PROBLEM DETAILS:
Hand back all records exactly, pictures omitted.

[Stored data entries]
▽

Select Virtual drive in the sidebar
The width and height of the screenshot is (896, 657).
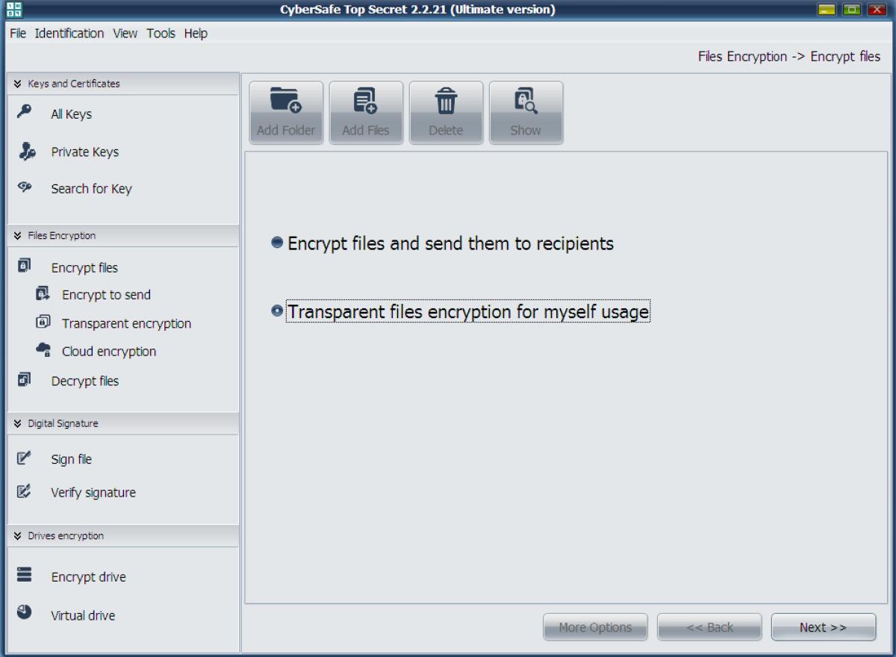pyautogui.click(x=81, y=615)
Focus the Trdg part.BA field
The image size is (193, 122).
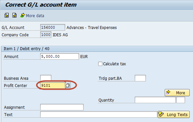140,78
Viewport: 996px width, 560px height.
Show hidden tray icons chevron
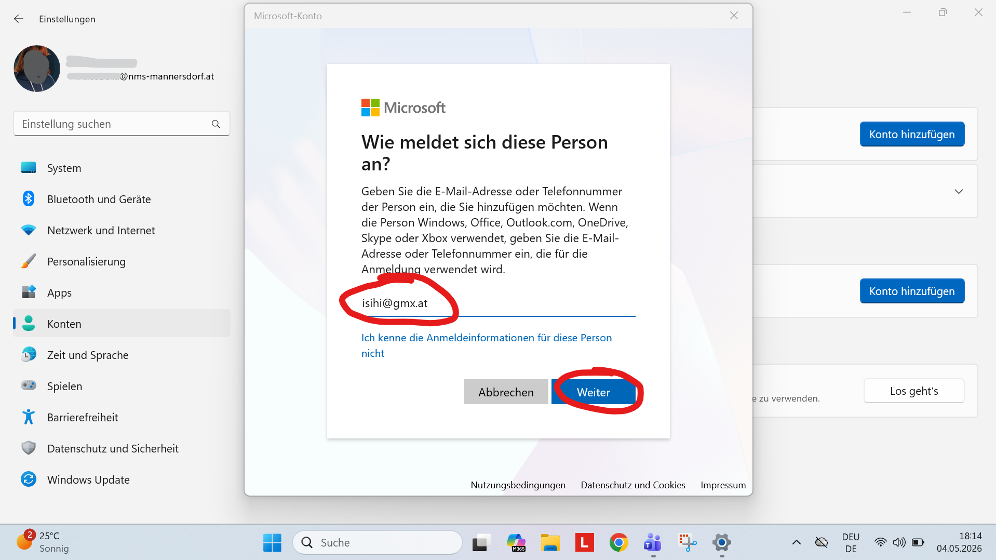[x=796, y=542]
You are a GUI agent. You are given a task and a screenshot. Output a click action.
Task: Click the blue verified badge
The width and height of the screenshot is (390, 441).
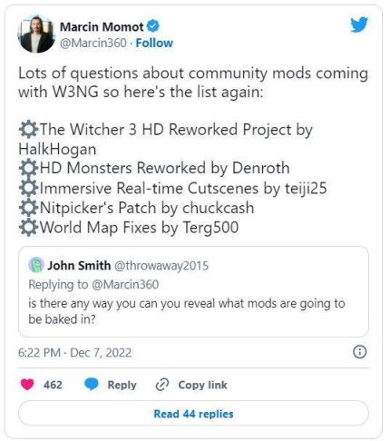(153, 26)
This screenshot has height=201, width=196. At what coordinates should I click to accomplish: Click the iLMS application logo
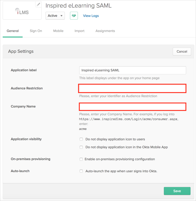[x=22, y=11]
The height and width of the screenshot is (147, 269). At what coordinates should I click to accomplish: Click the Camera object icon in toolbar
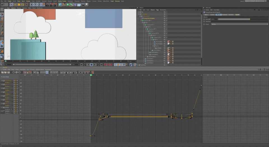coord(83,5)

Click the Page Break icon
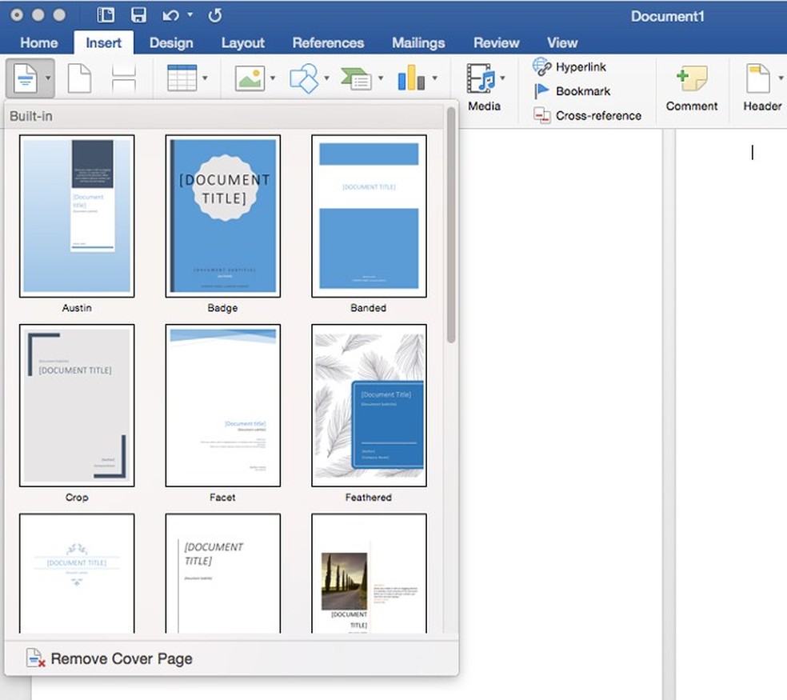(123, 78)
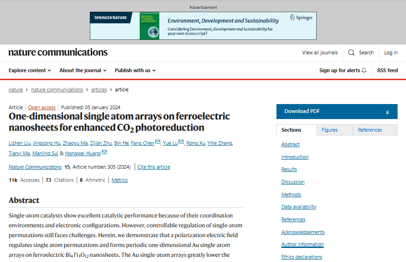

△

SOLUTION TO THIS TASK:
Select Virtual drive in the sidebar
The width and height of the screenshot is (896, 657).
pyautogui.click(x=81, y=615)
Focus the Trdg part.BA field
The image size is (193, 122).
140,78
Viewport: 996px width, 560px height.
Show hidden tray icons chevron
[x=796, y=542]
You are a GUI agent. You are given a task and a screenshot. Output a click action.
Task: Click the blue verified badge
The width and height of the screenshot is (390, 441).
(153, 26)
This screenshot has height=201, width=196. At what coordinates should I click to accomplish: Click the iLMS application logo
[x=22, y=11]
The height and width of the screenshot is (147, 269). At what coordinates should I click to accomplish: Click the Camera object icon in toolbar
coord(83,5)

Click the Page Break icon
(123, 78)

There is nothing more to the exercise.